The last time a computer famously beat humans, the domain was chess. The thing that was most interesting about that victory is the dichotomy between humans and machines. The way a human plays chess and the way that a chess-playing computer plays chess have nothing in common. The computer uses a brute-force technique that looks at billions of possible moves to pick the best moves. A human can’t do anything close to that, so instead looks at many fewer possibilities through a lens of strategy and tactics. Technology has advanced to the point where it is now possible for a laptop computer to use brute force to beat most normal human players.
IBM’s Watson computer is more complicated than a chess program, but its victory at the game "Jeopardy!" is similar to the chess situation: The techniques used by Watson to answer questions have nothing in common with the way humans answer questions. Yet Watson’s technology is quite interesting, and it is likely to open up practical applications in a way that chess programs never have.
Watson does use a brute-force approach to play "Jeopardy!" IBM started by feeding Watson normal text information. So they fed it all of the English version of Wikipedia as normal text (about 14 billion characters of text), another encyclopedia, a complete dictionary, a complete thesaurus, the Bible, a movie database, geographic information, plus lots and lots of other stuff. Approximately a trillion characters of normal text in all went into Watson, which is equal to approximately a million books. If you think about 10 books fitting on a foot of shelf space, we’re talking about 19 miles of books. There was no "markup" done to the text — no separate human-structuring-of-the-data step. From that terabyte of input, the system drew all of its "knowledge" when interpreting and answering questions.
Now there are two big questions. First, how does the machine deconstruct the questions to query this terabyte of information, and second, how does the machine store all of the information so that it is in a usable, computer-accessible form that can respond to the queries? The first area apparently was handled with custom code to do the natural language processing. The second area looks a bit like a search engine, but with a twist. IBM has openly talked about two pieces of software that help with this area.
The most important piece of software is something called UIMA. UIM stands for unstructured information management. Unstructured information is what human beings normally use to communicate. The opposite of unstructured information is structured information, like the rows and columns of information you find in a computer database. If you think about the incoming information fed to Watson — stuff like encyclopedia entries — it was all unstructured. UIMA (A for architecture) helps organize all of that information and structure it in different ways for a computer to use.
The second piece of software is something called Hadoop. This software can help large groups of machines work together to solve problems.
Watson is made up of nearly 3,000 computing cores and 15 trillion bytes of memory. Hadoop got all of that hardware to work together and act like a single machine.
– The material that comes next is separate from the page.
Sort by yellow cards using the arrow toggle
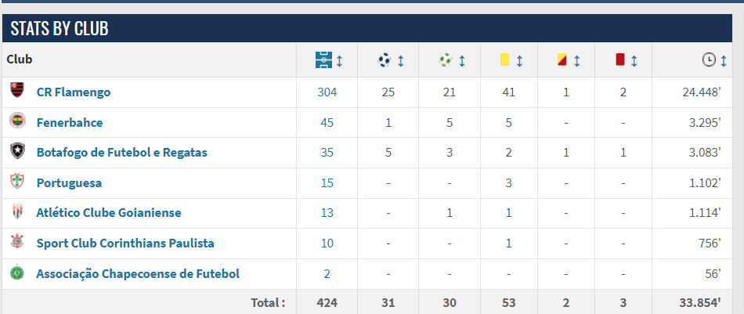Viewport: 744px width, 314px height. click(519, 60)
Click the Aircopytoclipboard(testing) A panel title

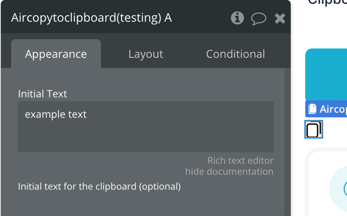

The thing that is most interesting about Watson is the future applications of its technology. Because IBM fed Watson normal text data, IBM suspects that the technology will let them create useful expert systems in specific domains. So IBM could take a knowledge base and create a system that is much better at answering call center questions, or medical information to create a system to answer medical questions, or thousands of law books to answer legal questions. As seen on "Jeopardy!," Watson can search through millions of books, find possible answers and rank them in just a few seconds.
The hardware system used to create Watson looks ridiculously massive right now. However, in just a few years, Watson is likely to fit into a desktop machine that costs $1,000. That is what past technology trends would indicate, anyway. That is why your laptop can now beat you at chess, even though chess computers once filled entire rooms.
And now that it has been proved possible, the algorithms and techniques inside Watson will be tweaked and simplified. There will come a day in the not-too-distant future where question-answering machines will be much easier to create and deploy. In the interim, large machines will be housed in data centers and made available over the Internet. That is exactly how Internet search engines are created today, and search engines are about to get a whole lot smarter.